Voltando à nossa realidade e a metáforas mais habituais, a vida do profissional da saúde é um álbum de figurinhas. Há páginas previstas,Album há páginas que vão sendo acrescentadas de modo peculiar, há figurinhas fáceis, repetidas e há as difíceis, as carimbadas.

Algumas figurinhas retratam a não revelação de fatos antecedentes, perfeitamente conhecidos pelo paciente e cujas ausências podem desviar o raciocínio clínico/atitude do profissional da saúde.

Traumas e traumatismos, detalhes da vida sexual e desistências do cumprimento da prescrição médica são ilustrativos. As maneiras como (não)são apresentados podem acionar a intuição profissional dados etiopatogênicos possam estar sendo omitidos. Todavia, eventuais reforços negativos do paciente em resposta a questionamentos do médico visando ao esclarecimento traz inibições morais sobre insistências, por mais que haja a prudência de se expressar com Tem certeza? em vez do violento soa uma mentira.

A atualidade da beira do leito  requer um pisar em ovos, uma cautela atitudinal que não era valorizada há algumas décadas em que o paciente era, muitas vezes, constrangido como um mentiroso porque a falta de efeito era impossível. Lembro-me de um caso lamentável em que a mãe foi acusada pelo médico de não dar varfarina para o filho porque o INR persistia próximo de 1,0 e que, alguns dias após a investigação hematológoica revelou que se tratava, na verdade, de uma resistência genética à varfarina que requeria maior dose prescritiva.

Ilustrando, no primeiro destes cenários, o paciente diz que escorregou embora haja evidências suplementares de agressão e uma implicação da indeterminação sobre o trauma e  o traumatismo será a perda da oportunidade para uma providência social no entorno da denúncia a que se refere o Art. 25 do Código de Ética Médica (2018): É vedado ao médico deixar de denunciar prática de tortura ou de procedimentos degradantes, desumanos ou cruéis, praticá-las, bem como ser conivente com quem as realize ou fornecer meios, instrumentos, substâncias ou conhecimentos que as facilitem; no segundo cenário, a paciente nega atividade sexual recente ao apresentar um quadro de abdômen agudo que num sequente exame de imagem fica identificada prenhez ectópica; no terceiro cenário, a falsa consideração de paciente já exaustivamente medicado para hipertensão arterial sistêmica faz aplicar um mais arriscado e custoso protocolo para refratariedade farmacológica.

Este trio de exemplos sobre escamoteamento da verdade na anamnese revela como podem ocorrer descumprimentos involuntários do Princípio fundamental II do Código de Ética Médica (2018): O alvo de toda a atenção do médico é a saúde do ser humano, em benefício da qual deverá agir com o máximo de zelo e o melhor de sua capacidade profissional. 

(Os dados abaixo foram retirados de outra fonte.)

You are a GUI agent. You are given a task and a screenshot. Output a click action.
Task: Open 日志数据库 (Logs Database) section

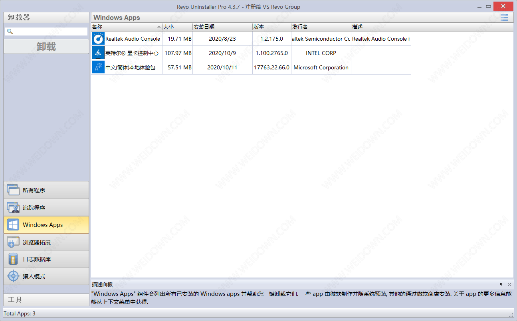click(x=46, y=259)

Entretanto, só mente de fato quem sabe a verdade. Por isso, há a conjectura que a não verdade não representa uma mentira, é o que se pensa mesmo. Um exemplo é a situação de anamnese em que o paciente se declara assintomático, sinceramente.

Uma das implicações da verbalização da presença ou da ausência de sintomas é quando a manifestação inclui-se em critério para intervenção terapêutica. No campo da doença valvar, por exemplo, é divisor do raciocínio sobre necessidade atual de procedimento corretivo da hemodinâmica local.

Não infrequente, o autodenominado assintomático é paciente que atribui sintomas a outras circunstâncias pessoais ou até passou a evitar certa situação desencadeadora. Por isso mesmo, o foco na qualidade de vida e não no sintoma pode trazer ajustes mais beneficentes ao raciocínio clínico sobre  a conduta  a ser recomendada.